Not wanting to take his leave on such a note, Hopkins figured he’d go after a super middle belt, making the procurement of such his swan song. For a time he thought he had something cooking with IBF champ James DeGale of England, but that didn’t work out. DeGale (21-1, 14 KOs) instead will defend his title against former IBF super middle champ Lucian Bute (32-2, 25 KOs) on Nov. 28 in Quebec City, a fight which will be televised by Showtime.

“You know how it goes,” Hopkins said of the failed negotiations with DeGale. “When people drop my name, they know I’m going to respond. And then things change quick when you call their bluff.”
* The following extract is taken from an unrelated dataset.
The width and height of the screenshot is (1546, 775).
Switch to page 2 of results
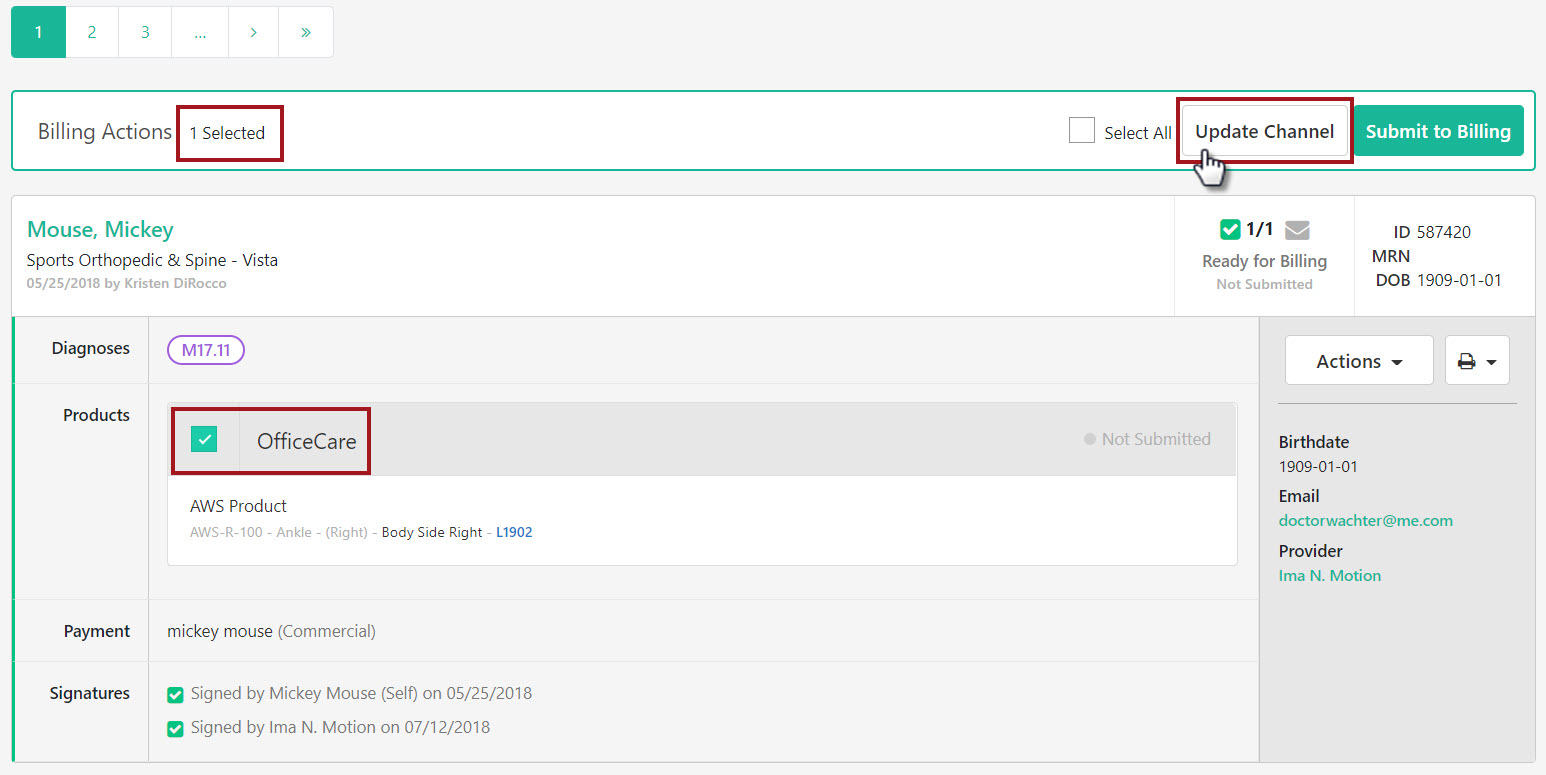coord(91,31)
It is Hopkins’ belief – well, at least his hope – that the Abraham camp is more intent on reaching a binding accord. If Hopkins must board a plane and go to Deutschland, where the 35-year-old Abraham, who was born in Armenia, moved to Germany when he was 15 and eventually become a naturalized citizen, is something of a national hero, he’s amenable to surrendering home-country advantage.

“Whatever makes sense,” he said of the selection of a venue. “I don’t mind eating at somebody else’s table if they give me enough food to satisfy me and it’s fair. I can go to Germany, no problem. It makes me even more motivated to beat a guy on his own turf.”
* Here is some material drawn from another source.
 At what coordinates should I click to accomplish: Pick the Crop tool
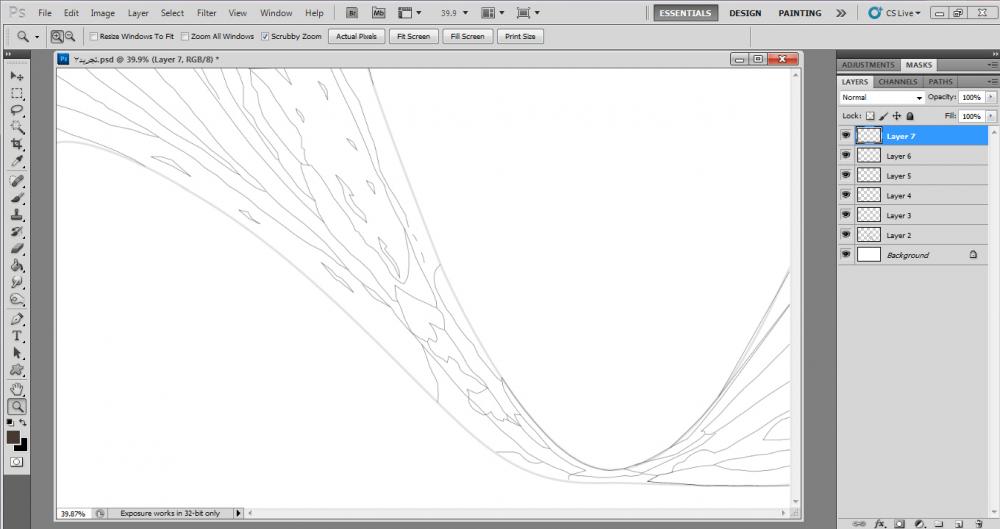click(17, 144)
Hopkins has done the retirement cha-cha before. His unanimous-decision dethronement, as a 3-1 underdog, of IBO light heavyweight ruler Antonio Tarver on June 10, 2006, was supposed to be his finale. He was 41 then, a year past the deadline his mom, Shirley, had set for her son to walk away from his brutal sport. HBO executives even threw him a party to celebrate the occasion. But, 13 months later, Hopkins was back at his old stand and scoring another points nod over the crafty Winky Wright.

“I’m glad I came back,” he said. “Mama Shirley (now deceased) blessed me to go ahead and get 10 more years. I didn’t want to break my promise, but I had to satisfy myself. Can you imagine all that would have been missed if I really had quit at 40 or 41?

“Mama Shirley has been looking out for me these last 10 years, man. But now it’s time (to step away), or almost time. I’m ready. Age is age. This will be the last one, for sure. I know I’m not 35 or even 40 anymore. But I’m not like your normal 50-year-old, either.”

The trick is whether Hopkins, who treats his body as a sacred shrine and has never had a problem keeping his physique lean and chiseled, can get down to 168 without sacrificing strength and stamina. He’s convinced it won’t be a problem.

“I have to go to work, but then I always do in training,” he said. “I’d go down to Miami Beach, where I haven’t trained in years. I’m already near the light heavyweight limit. At 168, I’ll be as sharp and quick as I need to be.

“I was never the biggest light heavyweight anyway. I don’t have that kind of frame. My metabolism works different because of my clean lifestyle and my genetics. If I got to scratch and dig to take off another pound or two, it won’t take that much, if anything, out of me.

“The most I ever got up to since I’ve been boxing, not doing nothin’ for two or three weeks, probably was around 185. I might have been 190 after I got out of Graterford (a Pennsylvania prison), stopped eating that prison food and blowed up on starches. But then I started disciplining myself. The knowledge I have now, I didn’t have then.”

Regardless of what happens against Abraham, or even if nothing happens, Hopkins won’t regard the end of his long run as a fighter to be, well, the end of him as a person of substance. He says he is “at halftime” of his life, which must mean he expects to live to 100 or more. And however many years he has left, he does not intend to waste them staying home and reminiscing about past glories.

“I got a lot of things going on, with Golden Boy (his promotional company, with which he is an executive), with color commentating,” Hopkins noted. “You ain’t seen nothing yet, so buckle up.”